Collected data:
● ● ●

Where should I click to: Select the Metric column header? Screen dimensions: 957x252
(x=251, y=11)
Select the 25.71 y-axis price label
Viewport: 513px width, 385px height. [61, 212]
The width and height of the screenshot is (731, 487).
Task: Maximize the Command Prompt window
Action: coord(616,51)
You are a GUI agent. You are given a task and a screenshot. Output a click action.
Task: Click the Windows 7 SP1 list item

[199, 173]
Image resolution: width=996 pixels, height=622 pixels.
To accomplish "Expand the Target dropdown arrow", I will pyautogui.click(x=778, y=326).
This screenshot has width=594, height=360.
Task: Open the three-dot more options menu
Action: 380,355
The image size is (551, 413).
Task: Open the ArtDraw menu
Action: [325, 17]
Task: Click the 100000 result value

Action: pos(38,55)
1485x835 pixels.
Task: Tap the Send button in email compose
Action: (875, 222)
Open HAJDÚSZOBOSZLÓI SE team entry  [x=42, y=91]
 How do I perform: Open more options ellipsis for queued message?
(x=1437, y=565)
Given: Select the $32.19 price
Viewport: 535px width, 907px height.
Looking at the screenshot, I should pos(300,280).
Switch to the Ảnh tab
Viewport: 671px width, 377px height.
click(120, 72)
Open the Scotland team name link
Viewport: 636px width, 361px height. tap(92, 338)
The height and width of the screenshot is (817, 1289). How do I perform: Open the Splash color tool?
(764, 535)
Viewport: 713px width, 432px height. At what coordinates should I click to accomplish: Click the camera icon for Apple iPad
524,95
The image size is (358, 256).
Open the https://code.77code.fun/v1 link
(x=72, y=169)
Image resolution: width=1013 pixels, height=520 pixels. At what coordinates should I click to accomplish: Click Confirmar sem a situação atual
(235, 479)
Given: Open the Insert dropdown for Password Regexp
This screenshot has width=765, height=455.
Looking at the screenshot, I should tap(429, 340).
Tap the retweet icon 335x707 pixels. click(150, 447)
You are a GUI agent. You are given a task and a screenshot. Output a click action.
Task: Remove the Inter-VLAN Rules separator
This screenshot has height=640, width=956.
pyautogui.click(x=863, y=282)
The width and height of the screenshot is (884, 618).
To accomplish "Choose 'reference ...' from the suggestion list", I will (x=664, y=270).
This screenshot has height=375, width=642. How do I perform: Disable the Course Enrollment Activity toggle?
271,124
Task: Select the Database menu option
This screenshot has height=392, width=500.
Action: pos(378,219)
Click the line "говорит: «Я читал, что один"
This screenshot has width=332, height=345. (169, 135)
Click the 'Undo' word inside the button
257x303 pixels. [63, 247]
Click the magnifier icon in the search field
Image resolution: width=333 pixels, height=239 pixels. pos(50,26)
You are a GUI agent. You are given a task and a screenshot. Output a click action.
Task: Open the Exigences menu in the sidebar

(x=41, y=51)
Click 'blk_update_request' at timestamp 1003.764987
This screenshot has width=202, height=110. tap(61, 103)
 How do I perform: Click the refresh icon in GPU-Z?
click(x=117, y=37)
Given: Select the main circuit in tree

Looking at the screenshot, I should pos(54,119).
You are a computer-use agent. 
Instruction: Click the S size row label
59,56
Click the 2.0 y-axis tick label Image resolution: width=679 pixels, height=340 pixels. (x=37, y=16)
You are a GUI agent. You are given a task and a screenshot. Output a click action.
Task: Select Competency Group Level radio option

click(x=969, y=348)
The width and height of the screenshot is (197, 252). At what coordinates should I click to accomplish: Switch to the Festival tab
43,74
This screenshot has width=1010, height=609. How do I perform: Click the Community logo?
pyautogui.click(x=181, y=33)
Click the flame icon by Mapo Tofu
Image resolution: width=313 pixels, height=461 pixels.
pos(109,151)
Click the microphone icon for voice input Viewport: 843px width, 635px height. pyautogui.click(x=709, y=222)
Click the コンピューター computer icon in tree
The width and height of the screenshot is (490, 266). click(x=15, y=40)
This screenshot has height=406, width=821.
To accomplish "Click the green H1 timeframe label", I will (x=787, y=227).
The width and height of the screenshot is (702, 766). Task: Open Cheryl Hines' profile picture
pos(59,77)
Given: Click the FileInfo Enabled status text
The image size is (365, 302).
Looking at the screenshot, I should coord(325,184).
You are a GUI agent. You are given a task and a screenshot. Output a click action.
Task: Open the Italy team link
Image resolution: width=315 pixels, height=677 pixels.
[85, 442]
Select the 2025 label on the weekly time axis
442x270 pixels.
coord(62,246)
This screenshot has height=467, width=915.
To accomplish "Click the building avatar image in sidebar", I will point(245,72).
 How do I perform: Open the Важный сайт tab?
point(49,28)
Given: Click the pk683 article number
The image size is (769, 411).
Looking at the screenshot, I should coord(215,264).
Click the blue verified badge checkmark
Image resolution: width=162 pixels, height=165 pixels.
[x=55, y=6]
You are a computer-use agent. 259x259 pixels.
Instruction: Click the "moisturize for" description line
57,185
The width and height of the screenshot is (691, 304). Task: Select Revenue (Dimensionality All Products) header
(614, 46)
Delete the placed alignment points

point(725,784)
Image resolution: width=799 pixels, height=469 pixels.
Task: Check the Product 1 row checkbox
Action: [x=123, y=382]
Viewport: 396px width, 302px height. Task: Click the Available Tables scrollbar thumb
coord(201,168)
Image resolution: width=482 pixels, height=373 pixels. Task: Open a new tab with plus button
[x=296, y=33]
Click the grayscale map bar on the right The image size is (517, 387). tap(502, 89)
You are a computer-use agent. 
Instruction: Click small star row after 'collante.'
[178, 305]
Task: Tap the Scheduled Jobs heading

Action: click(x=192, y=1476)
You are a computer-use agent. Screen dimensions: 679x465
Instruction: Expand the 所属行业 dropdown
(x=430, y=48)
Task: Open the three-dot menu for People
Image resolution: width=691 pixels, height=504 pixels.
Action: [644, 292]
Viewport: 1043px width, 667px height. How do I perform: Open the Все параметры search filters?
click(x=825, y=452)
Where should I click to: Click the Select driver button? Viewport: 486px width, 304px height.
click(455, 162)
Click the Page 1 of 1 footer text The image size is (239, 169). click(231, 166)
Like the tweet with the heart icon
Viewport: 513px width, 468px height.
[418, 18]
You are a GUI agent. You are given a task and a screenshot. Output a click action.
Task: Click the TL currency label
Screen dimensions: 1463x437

● ● ●

What you should do: Word for word, give back the data shown above.

Output below:
Where should I click to: Select the Metric column header? Screen dimensions: 957x252
(x=251, y=11)
Select the 25.71 y-axis price label
Viewport: 513px width, 385px height. [61, 212]
The width and height of the screenshot is (731, 487).
Task: Maximize the Command Prompt window
Action: coord(616,51)
You are a GUI agent. You are given a task and a screenshot. Output a click action.
Task: Click the Windows 7 SP1 list item

[199, 173]
Image resolution: width=996 pixels, height=622 pixels.
To accomplish "Expand the Target dropdown arrow", I will pyautogui.click(x=778, y=326).
This screenshot has width=594, height=360.
Task: Open the three-dot more options menu
Action: 380,355
The image size is (551, 413).
Task: Open the ArtDraw menu
Action: [325, 17]
Task: Click the 100000 result value

Action: pos(38,55)
1485x835 pixels.
Task: Tap the Send button in email compose
Action: (875, 222)
Open HAJDÚSZOBOSZLÓI SE team entry  [x=42, y=91]
 How do I perform: Open more options ellipsis for queued message?
(x=1437, y=565)
Given: Select the $32.19 price
Viewport: 535px width, 907px height.
Looking at the screenshot, I should pos(300,280).
Switch to the Ảnh tab
Viewport: 671px width, 377px height.
click(120, 72)
Open the Scotland team name link
Viewport: 636px width, 361px height. tap(92, 338)
The height and width of the screenshot is (817, 1289). How do I perform: Open the Splash color tool?
(764, 535)
Viewport: 713px width, 432px height. At what coordinates should I click to accomplish: Click the camera icon for Apple iPad
524,95
The image size is (358, 256).
Open the https://code.77code.fun/v1 link
(x=72, y=169)
Image resolution: width=1013 pixels, height=520 pixels. At what coordinates should I click to accomplish: Click Confirmar sem a situação atual
(235, 479)
Given: Open the Insert dropdown for Password Regexp
This screenshot has width=765, height=455.
Looking at the screenshot, I should tap(429, 340).
Tap the retweet icon 335x707 pixels. click(150, 447)
You are a GUI agent. You are given a task and a screenshot. Output a click action.
Task: Remove the Inter-VLAN Rules separator
This screenshot has height=640, width=956.
pyautogui.click(x=863, y=282)
The width and height of the screenshot is (884, 618).
To accomplish "Choose 'reference ...' from the suggestion list", I will (x=664, y=270).
This screenshot has height=375, width=642. How do I perform: Disable the Course Enrollment Activity toggle?
271,124
Task: Select the Database menu option
This screenshot has height=392, width=500.
Action: pos(378,219)
Click the line "говорит: «Я читал, что один"
This screenshot has width=332, height=345. (169, 135)
Click the 'Undo' word inside the button
257x303 pixels. [63, 247]
Click the magnifier icon in the search field
Image resolution: width=333 pixels, height=239 pixels. pos(50,26)
You are a GUI agent. You are given a task and a screenshot. Output a click action.
Task: Open the Exigences menu in the sidebar

(x=41, y=51)
Click 'blk_update_request' at timestamp 1003.764987
This screenshot has width=202, height=110. tap(61, 103)
 How do I perform: Click the refresh icon in GPU-Z?
click(x=117, y=37)
Given: Select the main circuit in tree

Looking at the screenshot, I should pos(54,119).
You are a computer-use agent. 
Instruction: Click the S size row label
59,56
Click the 2.0 y-axis tick label Image resolution: width=679 pixels, height=340 pixels. (x=37, y=16)
You are a GUI agent. You are given a task and a screenshot. Output a click action.
Task: Select Competency Group Level radio option

click(x=969, y=348)
The width and height of the screenshot is (197, 252). At what coordinates should I click to accomplish: Switch to the Festival tab
43,74
This screenshot has width=1010, height=609. How do I perform: Click the Community logo?
pyautogui.click(x=181, y=33)
Click the flame icon by Mapo Tofu
Image resolution: width=313 pixels, height=461 pixels.
pos(109,151)
Click the microphone icon for voice input Viewport: 843px width, 635px height. pyautogui.click(x=709, y=222)
Click the コンピューター computer icon in tree
The width and height of the screenshot is (490, 266). click(x=15, y=40)
This screenshot has height=406, width=821.
To accomplish "Click the green H1 timeframe label", I will (x=787, y=227).
The width and height of the screenshot is (702, 766). Task: Open Cheryl Hines' profile picture
pos(59,77)
Given: Click the FileInfo Enabled status text
The image size is (365, 302).
Looking at the screenshot, I should coord(325,184).
You are a GUI agent. You are given a task and a screenshot. Output a click action.
Task: Open the Italy team link
Image resolution: width=315 pixels, height=677 pixels.
[85, 442]
Select the 2025 label on the weekly time axis
442x270 pixels.
coord(62,246)
This screenshot has height=467, width=915.
To accomplish "Click the building avatar image in sidebar", I will point(245,72).
 How do I perform: Open the Важный сайт tab?
point(49,28)
Given: Click the pk683 article number
The image size is (769, 411).
Looking at the screenshot, I should coord(215,264).
Click the blue verified badge checkmark
Image resolution: width=162 pixels, height=165 pixels.
[x=55, y=6]
You are a computer-use agent. 259x259 pixels.
Instruction: Click the "moisturize for" description line
57,185
The width and height of the screenshot is (691, 304). Task: Select Revenue (Dimensionality All Products) header
(614, 46)
Delete the placed alignment points

point(725,784)
Image resolution: width=799 pixels, height=469 pixels.
Task: Check the Product 1 row checkbox
Action: [x=123, y=382]
Viewport: 396px width, 302px height. Task: Click the Available Tables scrollbar thumb
coord(201,168)
Image resolution: width=482 pixels, height=373 pixels. Task: Open a new tab with plus button
[x=296, y=33]
Click the grayscale map bar on the right The image size is (517, 387). tap(502, 89)
You are a computer-use agent. 
Instruction: Click small star row after 'collante.'
[178, 305]
Task: Tap the Scheduled Jobs heading

Action: click(x=192, y=1476)
You are a computer-use agent. Screen dimensions: 679x465
Instruction: Expand the 所属行业 dropdown
(x=430, y=48)
Task: Open the three-dot menu for People
Image resolution: width=691 pixels, height=504 pixels.
Action: [644, 292]
Viewport: 1043px width, 667px height. How do I perform: Open the Все параметры search filters?
click(x=825, y=452)
Where should I click to: Click the Select driver button? Viewport: 486px width, 304px height.
click(455, 162)
Click the Page 1 of 1 footer text The image size is (239, 169). click(231, 166)
Like the tweet with the heart icon
Viewport: 513px width, 468px height.
[418, 18]
You are a GUI agent. You are given a task and a screenshot. Output a click action.
Task: Click the TL currency label
Screen dimensions: 1463x437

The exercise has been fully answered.